United States District Court, W.D. Texas, Austin Division

March 28, 2017

ALLIED LOMAR, INC., Plaintiff,
v.
LONE STAR DISTILLERY, LLC d/b/a Garrison Brothers Distillery; and DOES 1 THROUGH 10, Defendants.

          ORDER

          SAM SPARKS, UNITED STATES DISTRICT JUDGE

         BE IT REMEMBERED on this day the Court reviewed the file in the above-styled cause, and specifically Plaintiff Allied Lomar, Inc. (Allied)'s Opposed Renewed Motion for Order as a Matter of Law and Opposed Motion for a New Trial [#140], Defendant Lone Star Distillery d/b/a Garrison Brothers Distillery (Garrison Brothers)'s Response [#182] in opposition, and Allied's Reply [#183] in support. Having reviewed the documents, the governing law, and the file as a whole, the Court now enters the following opinion and order.

         Background

          This is a trademark infringement action brought by Allied, a California liquor distributor, against Garrison Brothers, a Texas liquor distributor. Filing suit in July 2014, Allied alleged it owned the trademark "COWBOY LITTLE BARREL" for bourbon and whiskey products and Garrison Brothers' "COWBOY BOURBON" mark infringed on its trademark. Allied consequently brought trademark infringement and unfair competition claims. Garrison Brothers counterclaimed for declaratory judgment findings of non-infringement and cancellation of Allied's registration due to abandonment or fraud on the United States Patent and Trademark Office (USPTO).

         On December 5, 2016, this case was called for trial and a jury of six legally and duly qualified jurors was empaneled.
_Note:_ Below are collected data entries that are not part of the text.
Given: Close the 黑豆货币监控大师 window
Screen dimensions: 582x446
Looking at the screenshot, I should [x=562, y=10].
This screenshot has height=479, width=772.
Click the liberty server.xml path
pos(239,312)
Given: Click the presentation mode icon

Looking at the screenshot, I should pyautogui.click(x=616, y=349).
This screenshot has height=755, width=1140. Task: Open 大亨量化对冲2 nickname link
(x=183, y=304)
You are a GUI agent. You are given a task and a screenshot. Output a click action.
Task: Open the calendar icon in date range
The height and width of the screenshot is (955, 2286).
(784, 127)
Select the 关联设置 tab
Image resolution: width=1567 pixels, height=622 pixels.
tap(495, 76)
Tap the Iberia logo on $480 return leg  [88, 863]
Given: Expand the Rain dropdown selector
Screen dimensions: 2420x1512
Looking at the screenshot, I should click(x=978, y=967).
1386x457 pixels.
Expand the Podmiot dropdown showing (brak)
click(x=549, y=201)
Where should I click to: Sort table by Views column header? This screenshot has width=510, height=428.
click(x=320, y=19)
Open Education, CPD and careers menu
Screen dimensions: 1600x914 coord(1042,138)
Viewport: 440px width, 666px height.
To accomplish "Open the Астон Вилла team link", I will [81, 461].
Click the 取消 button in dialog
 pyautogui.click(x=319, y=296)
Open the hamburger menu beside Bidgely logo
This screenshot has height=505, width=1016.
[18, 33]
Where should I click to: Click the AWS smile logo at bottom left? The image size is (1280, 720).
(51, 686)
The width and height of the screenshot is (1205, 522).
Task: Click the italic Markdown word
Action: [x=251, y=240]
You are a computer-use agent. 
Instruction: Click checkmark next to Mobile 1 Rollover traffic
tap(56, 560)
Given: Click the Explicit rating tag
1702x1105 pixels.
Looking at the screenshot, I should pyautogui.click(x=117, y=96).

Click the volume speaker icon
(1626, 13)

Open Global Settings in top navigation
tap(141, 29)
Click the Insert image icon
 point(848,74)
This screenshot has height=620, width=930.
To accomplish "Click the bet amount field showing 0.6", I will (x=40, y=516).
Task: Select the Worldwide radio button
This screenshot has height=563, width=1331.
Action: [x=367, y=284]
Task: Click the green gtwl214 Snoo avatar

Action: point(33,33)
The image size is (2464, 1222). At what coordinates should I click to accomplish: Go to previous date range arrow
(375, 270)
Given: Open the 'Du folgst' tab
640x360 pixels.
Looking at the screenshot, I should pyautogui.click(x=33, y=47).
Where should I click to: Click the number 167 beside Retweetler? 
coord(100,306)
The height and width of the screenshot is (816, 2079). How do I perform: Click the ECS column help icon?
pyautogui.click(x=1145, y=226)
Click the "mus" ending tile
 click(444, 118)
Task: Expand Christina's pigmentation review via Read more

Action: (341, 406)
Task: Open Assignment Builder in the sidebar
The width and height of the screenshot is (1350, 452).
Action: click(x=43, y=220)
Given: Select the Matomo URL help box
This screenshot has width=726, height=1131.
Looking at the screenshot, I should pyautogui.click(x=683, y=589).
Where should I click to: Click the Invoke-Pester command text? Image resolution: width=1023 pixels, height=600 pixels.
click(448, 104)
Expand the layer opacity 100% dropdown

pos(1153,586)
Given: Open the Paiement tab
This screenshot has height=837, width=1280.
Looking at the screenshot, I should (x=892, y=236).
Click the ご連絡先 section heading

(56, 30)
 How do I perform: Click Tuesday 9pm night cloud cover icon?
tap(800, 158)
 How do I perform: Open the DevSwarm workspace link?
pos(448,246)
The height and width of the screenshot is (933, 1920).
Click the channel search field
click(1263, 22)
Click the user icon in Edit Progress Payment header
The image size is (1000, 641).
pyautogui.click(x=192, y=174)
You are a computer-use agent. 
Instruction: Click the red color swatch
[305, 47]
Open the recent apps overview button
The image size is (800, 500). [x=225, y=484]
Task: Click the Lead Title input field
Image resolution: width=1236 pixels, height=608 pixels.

Order of Dec. 5, 2016 [#143] at 1. Prior to the empaneling of the jury, the Court granted Garrison Brothers' second motion in limine and ordered Allied to "approach the bench, [and] advise of its intention regarding any product released subsequent to the filing of this lawsuit to obtain a ruling on admissibility prior to any exposure of the same to the jury." Order of Dec. 1, 2016 [#141]. The case proceeded through opening statements and to the presentation of evidence with Allied calling its President, Marci Palatella, as the first witness. Id. When questioned by Allied's counsel, Ms. Palatella advised the jury Allied's largest sale was the recent sale of 5, 000 cases, which occurred after the filing of this suit. Order of Dec. 5, 2016 [#143] at 1. In light of Allied's violation of this Court's order in limine, the Court granted Garrison Brothers' motion for a mistrial. Id. at 1-2.

         On January 9, 2017, this case was again called for trial and a jury of seven legally and qualified jurors was empaneled. The case proceeded to trial and, when Allied rested its case, Garrison Brothers filed a motion for judgment as a matter of law. The Court took this motion under advisement and the trial continued. When Garrison Brothers rested, Allied filed and Garrison Brothers renewed motions for judgment as a matter of law. The Court denied some grounds as there was sufficient evidence to raise fact issues and took other grounds under advisement. Thereafter, the case was presented to the jury via instructions and a verdict form. On January 11, 2017, the jury returned a verdict finding (1) no likelihood of confusion between the parties' trademarks, (2) the mark COWBOY LITTLE BARREL was in use in commerce at registration, (3) Allied did not commit fraud on the USPTO, and (3) Allied abandoned the mark COWBOY LITTLE BARREL. See Verdict Form [#167].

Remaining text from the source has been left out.